Dispassion - Seeing things as they are, free of projections. Dispassion isn’t about having an aversion to all sense objects but instead, evaluating them intelligently. Dispassion isn’t a “giving up“ but more a “growing out of.“ It’s the result of having Self-knowledge.
Discipline - The six-fold mastery of the sense organs and mind. The ability to (1) control the mind (2) control the senses (3) withdraw from sense objects (4) have forbearance (5) have faith in the teaching and the teacher and (6) concentrate. We “control” the mind and senses through understanding our relationship with objects, as well as with our thoughts and feelings. Discipline also includes the upkeep of the body-mind (our instrument for achieving spiritual success).
Desire (for liberation) - The individual, frustrated by worldly experience and multiple failed attempts at finding lasting peace and happiness, begins to look for it inwardly. With the gained understanding that true happiness can only to be found within, the desire for moksha becomes strong and the seeker, dedicated.
These qualifications are often stated because Vedanta is very subtle and the mind must be prepared. Many people who come to Vedanta have already spent years practicing Yoga (with a capital "Y") or a similar practice such as Buddhist Vipassana. They have already cultivated a mind ready to hear the teachings.

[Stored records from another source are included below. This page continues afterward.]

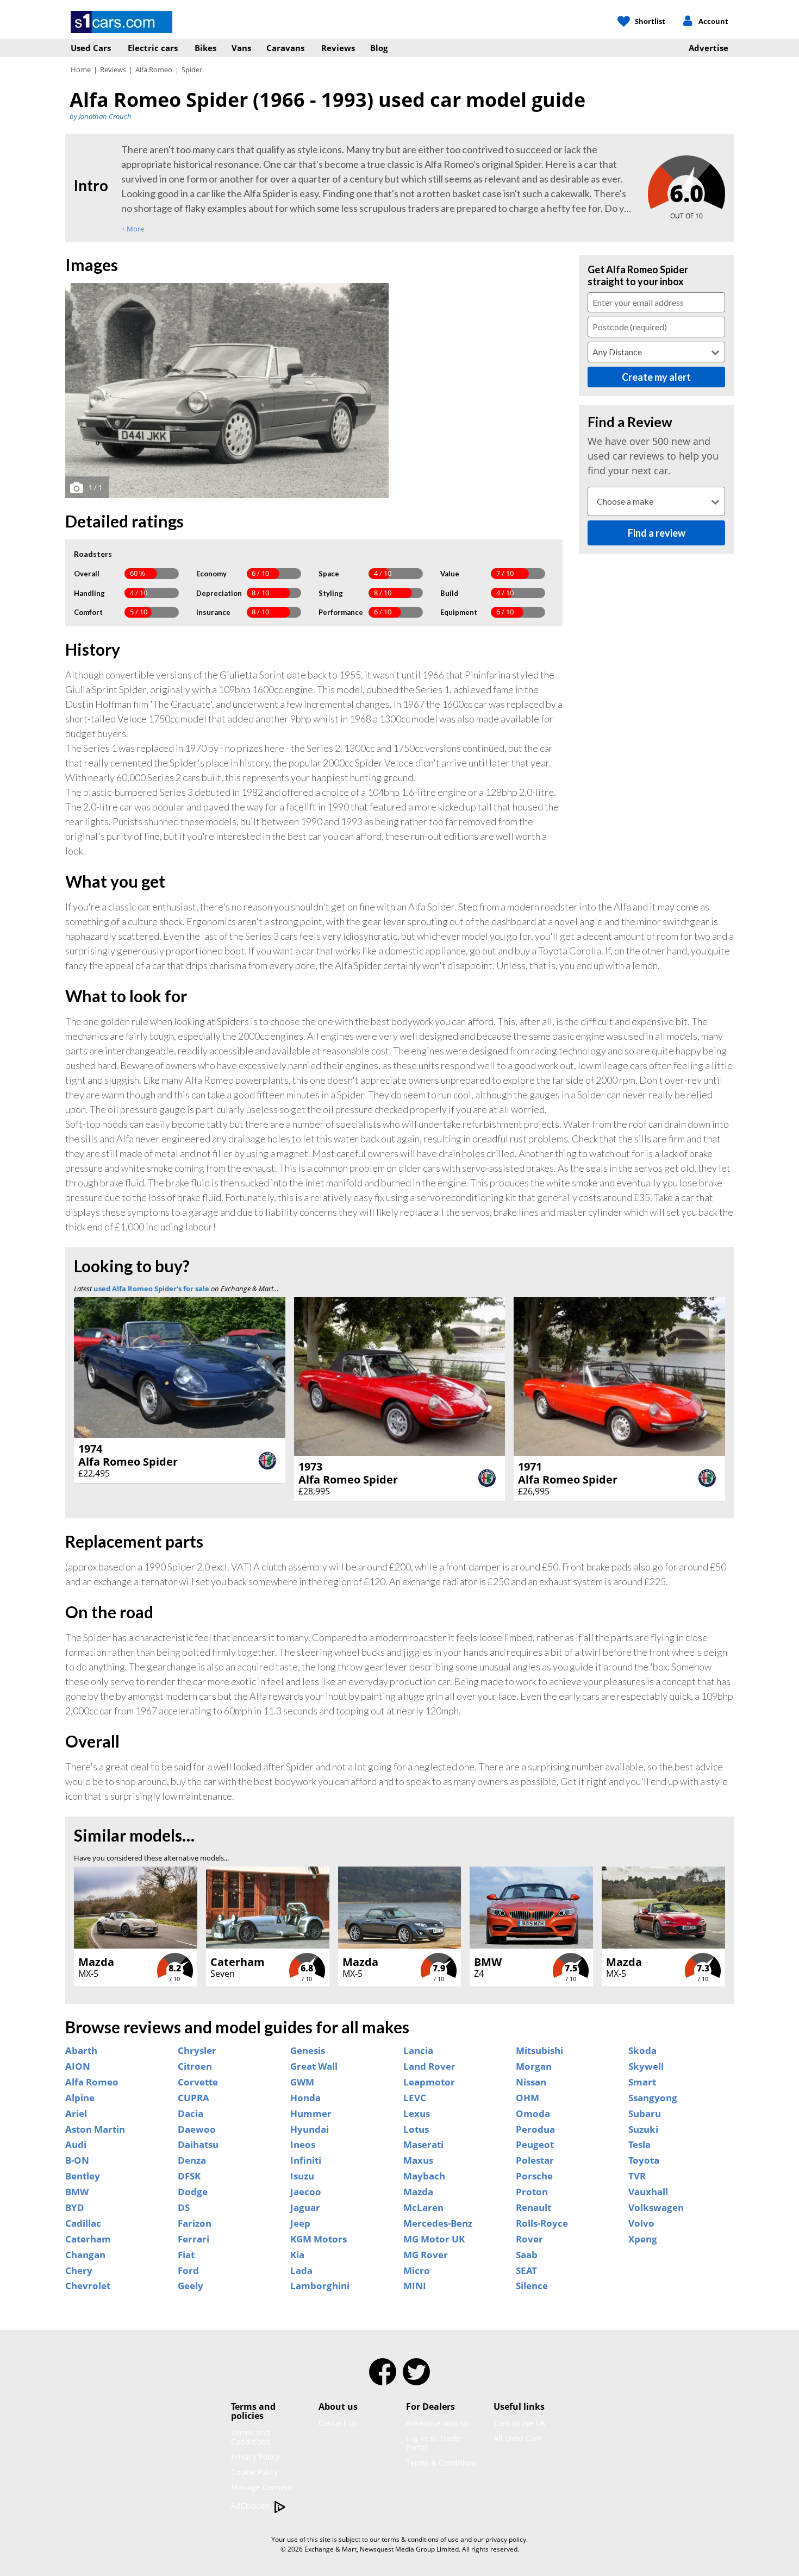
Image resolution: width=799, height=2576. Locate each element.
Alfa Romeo (153, 69)
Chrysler (197, 2050)
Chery (78, 2270)
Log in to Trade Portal (433, 2443)
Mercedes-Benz (437, 2223)
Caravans (285, 47)
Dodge (193, 2192)
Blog (379, 47)
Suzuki (643, 2129)
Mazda (418, 2192)
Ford (188, 2270)
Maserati (423, 2144)
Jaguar (305, 2207)
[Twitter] (416, 2379)
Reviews (338, 47)
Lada (301, 2270)
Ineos (302, 2144)
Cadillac (83, 2223)
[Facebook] (382, 2379)
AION (77, 2066)
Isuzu (302, 2176)
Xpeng (642, 2239)
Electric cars (153, 47)
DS (184, 2207)
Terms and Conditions (250, 2437)
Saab (527, 2255)
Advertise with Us (438, 2423)
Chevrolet (87, 2285)
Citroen (195, 2066)
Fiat (186, 2255)
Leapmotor (429, 2082)
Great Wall (314, 2066)
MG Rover (425, 2255)
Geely (190, 2285)
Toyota (643, 2160)
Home (81, 69)
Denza (192, 2160)
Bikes (205, 47)
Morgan (534, 2066)
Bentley (82, 2176)
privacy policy (505, 2539)
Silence (532, 2285)
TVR (637, 2176)
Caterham (88, 2239)
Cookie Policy (254, 2472)
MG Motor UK (434, 2239)
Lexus (416, 2113)
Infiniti (305, 2160)
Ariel (76, 2113)
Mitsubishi (539, 2050)
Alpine (80, 2098)
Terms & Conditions (442, 2463)
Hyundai (309, 2129)
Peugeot (535, 2144)
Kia (297, 2255)
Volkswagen (656, 2207)
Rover (529, 2239)
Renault (533, 2207)
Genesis (307, 2050)
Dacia (190, 2113)
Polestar (535, 2160)
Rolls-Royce (542, 2223)
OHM (527, 2098)
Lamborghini (319, 2285)
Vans (241, 47)
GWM (302, 2082)
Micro (416, 2270)
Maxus (418, 2160)
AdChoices (251, 2505)
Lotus (416, 2129)
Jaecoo (305, 2192)
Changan (85, 2255)
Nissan (531, 2082)
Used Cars (91, 47)
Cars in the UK (520, 2423)
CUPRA (193, 2098)
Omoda (533, 2113)
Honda (305, 2098)
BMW (77, 2192)
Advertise (708, 47)
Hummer (311, 2113)
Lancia (418, 2050)
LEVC (414, 2098)
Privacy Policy (255, 2457)
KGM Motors (318, 2239)
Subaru (644, 2113)
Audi (75, 2144)
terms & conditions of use (420, 2539)
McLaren (423, 2207)
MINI (414, 2285)
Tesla (639, 2144)
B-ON (77, 2160)
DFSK (189, 2176)
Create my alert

For preparing the mind, Vedanta traditionally recommends karma yoga and upasana yoga (today, taught as a modified version of Patanjali's ashtanga yoga). Many seekers who begin to pursue Vedanta find they often need to go back and get a refresh on the basics. Karma yoga, in particular, is often neglected by Westerners at the beginning and then picked up later on when they realize that Vedanta doesn't work only as an intellectual exercise and that their spiritual progress is dependent on it.
In summary, Vedanta is only confusing and difficult for a mind that isn't qualified and hasn’t found a proper guide capable of revealing the teachings. Learning Vedanta will still require a lot of work (just as learning any subject well does), but with the right qualifications and effort, Self-realization will only be a matter of time. Like most things worth pursuing, you have to learn to walk before you can run.